> **WHAT NEEDS TO BE DONE**
Retype the lines from the one containing "Open brake pads product thumbnail" through the one containing "(x=133, y=531)", keeping both of those lines. Leave the pictures out of your answer.

> **DATA FOR THIS EXERCISE**

━━━━━━━━━━━━━━━━━━━━━━━━━━━━━━

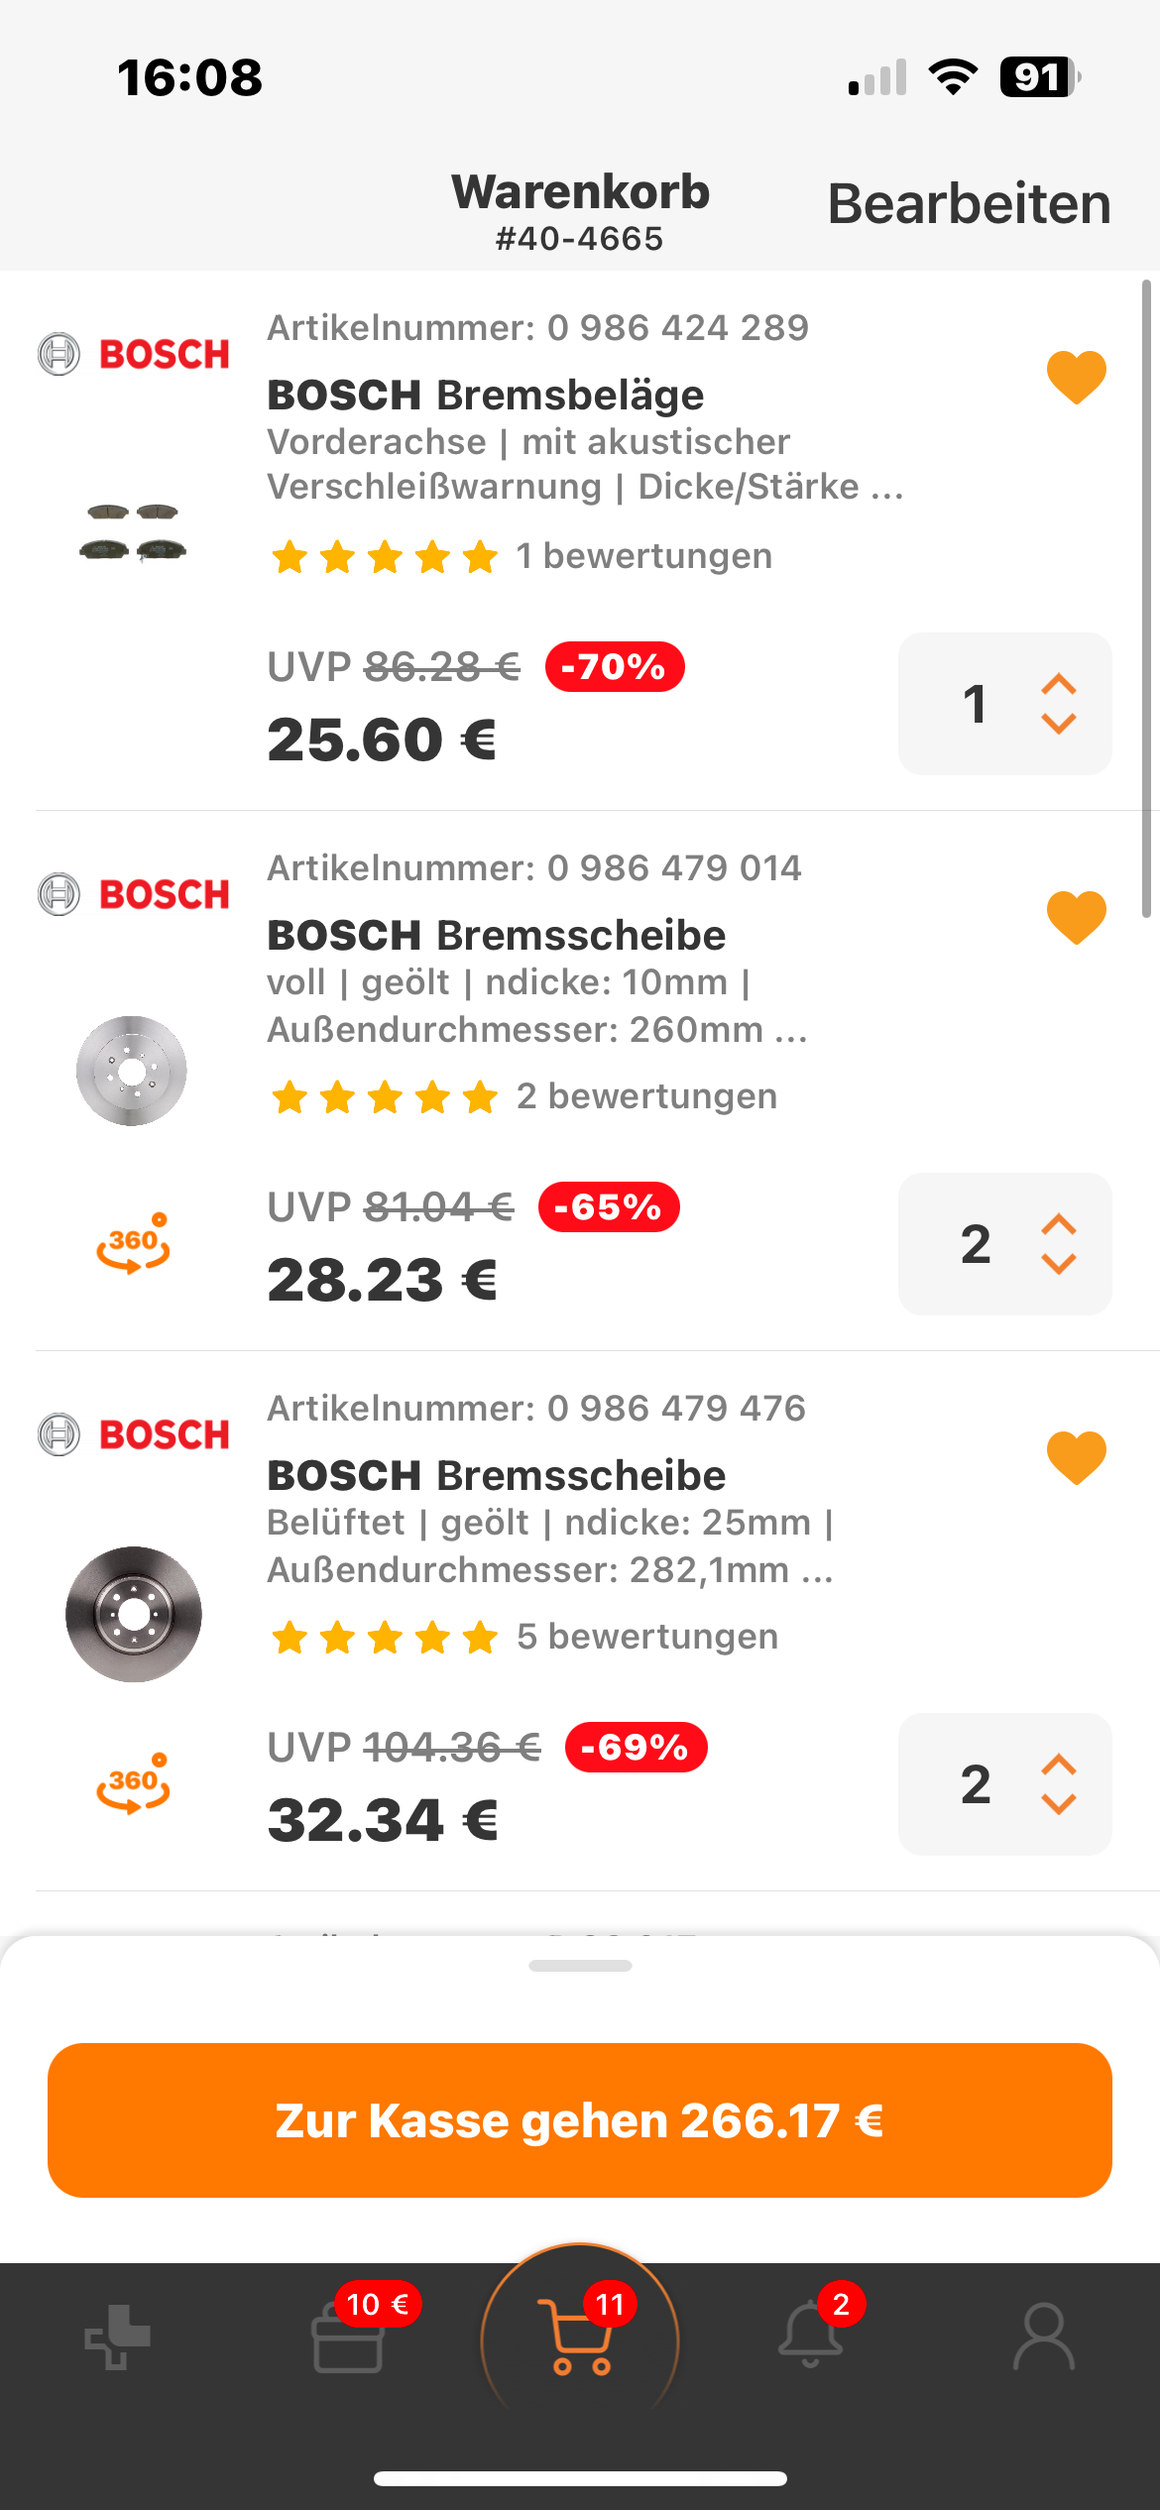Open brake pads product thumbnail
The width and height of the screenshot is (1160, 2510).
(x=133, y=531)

━━━━━━━━━━━━━━━━━━━━━━━━━━━━━━

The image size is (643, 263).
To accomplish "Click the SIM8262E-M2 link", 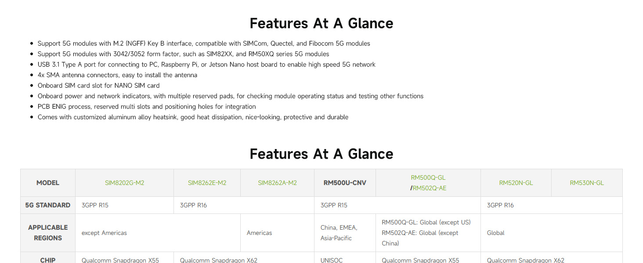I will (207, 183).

━━━━━━━━━━━━━━━━━━━━━━━━━━━━━━

> **SOLVED EXERCISE**
Open brake pads product thumbnail
The width and height of the screenshot is (1160, 2510).
(x=133, y=531)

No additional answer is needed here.